The fastest and most efficient way to install Infinity’s tracking script within the pages of your WordPress site is to use a tag manager plugin. Using a tag manager enables your WordPress administrators to take control over the tags they deploy within your site and crucially, avoids manipulating any of the core WordPress files or manually inserting the tag into each individual page.
Furthermore, by using a Google Tag Manager plugin specifically, you’ll not only be able to quickly generate Infinity’s tracking script, but also gain access to the Google Tag Manager library, which supports hundreds of analytics and technology apps natively.
You’ll need to have set up a published Google Tag Manager container, and have your Container ID to hand. Further information and instructions on setting up GTM with Infinity can be found here.
For the guide, we’ll be installing and using DuracellTomi's Google Tag Manager for WordPress plugin.

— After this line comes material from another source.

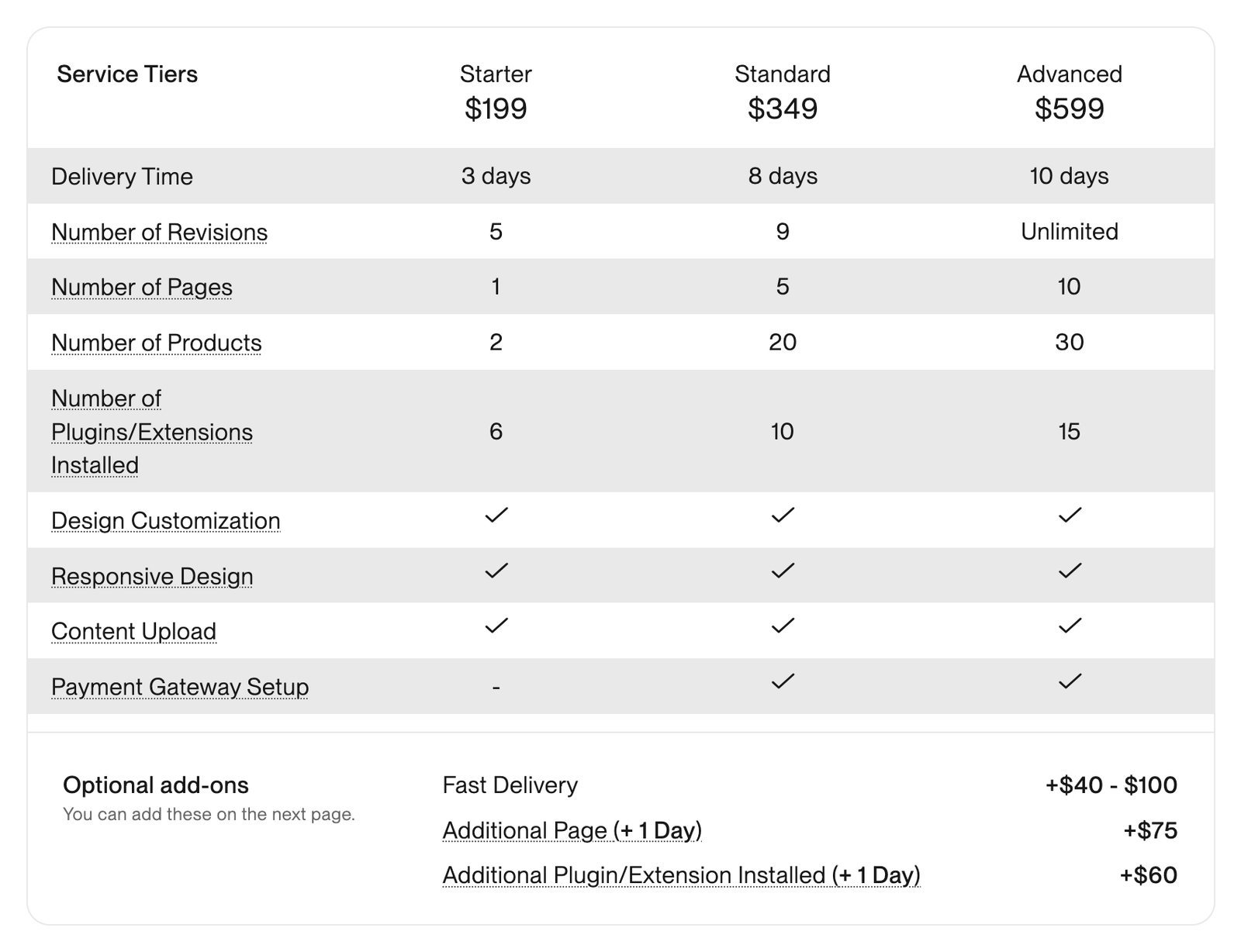Click the Fast Delivery add-on text
The image size is (1241, 952).
510,785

At the time of writing (24th January, 2019), this is the highest rated Google Tag Manager plugin on the market with over 200,000 active installations. Care should be taken to ensure it’s the best fit for your use case, and that you meet the minimum requirements (such as PHP 5.6 or higher.)
To install this plugin, log in to your WordPress administrator dashboard (usually location at yourdomain.com/wp-admin).
Navigate to Plugins.
At the top of the page, click Add New.
In the search field at the top right of the Plugins list, search for “DuracellTomi”.
When the search finishes, click on the DuracellTomi's Google Tag Manager for WordPress result.
Read through the plugin details to ensure your WordPress install meets the requirements.
When you’re ready, press Install Now.
When WordPress has finished installing the plugin, Activate the plugin.
If you’re unable to use the WordPress auto-install feature, head over to the plugin’s listing and download the plugin ZIP.
Upload duracelltomi-google-tag-manager-for-wordpress to the /wp-content/plugins/ directory of your site.
Activate the plugin through the ‘Plugins’ menu in WordPress.
Now that the plugin is installed, navigate to Settings and then Google Tag Manager.
Within the General page, enter your Container ID into the Google Tag Manager ID field and hit Save Changes.
With your changes saved, head over to your website’s front end. By inspecting the source code, you should now see Google Tag Manager being generated within the section of each page.
With the Infinity tacking script in place, Infinity will now be tracking visitor events on every page of your WordPress website, and sending them in for reporting within the Hub.
If you also wish to add dynamic numbers to your site, you’ll need to edit your theme’s templates to add the InfinityNumber classes. Further information and instructions on using Auto Discovery and adding number replacement classes can be found here.
As every WordPress is unique, we can’t offer specific guidance for editing your theme’s template files, so you’ll need to speak to your development team about this.
If you're using WordPress behind a bespoke single page application, you'll need to configure GTM to trigger on specific events (such as navigation items being clicked or a custom JS event occurring), in order to emulate pageviews. You’ll need to speak to your development team about this. Custom Triggers may be of use for tracking custom events.